Put every line of the items below into a numbered list, skipping any blank lines. Leave the pictures out.

---+---

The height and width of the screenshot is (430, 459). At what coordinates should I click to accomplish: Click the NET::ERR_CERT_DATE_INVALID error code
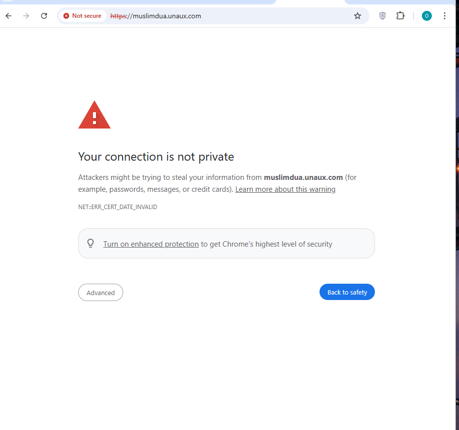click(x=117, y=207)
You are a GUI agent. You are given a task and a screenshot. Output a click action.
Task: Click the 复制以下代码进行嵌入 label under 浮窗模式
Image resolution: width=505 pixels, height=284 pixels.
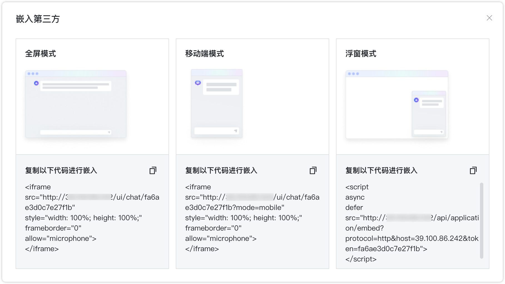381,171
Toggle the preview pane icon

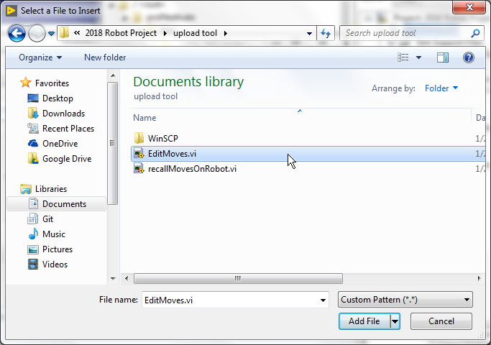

---+---

→ Exercise response
1. The height and width of the screenshot is (430, 459). At what coordinates should I click to accomplish: Click the NET::ERR_CERT_DATE_INVALID error code
2. click(x=117, y=207)
3. You are a GUI agent. You are given a task and a screenshot. Output a click action.
4. Task: Click the 复制以下代码进行嵌入 label under 浮窗模式
5. Image resolution: width=505 pixels, height=284 pixels.
6. 381,171
7. Toggle the preview pane icon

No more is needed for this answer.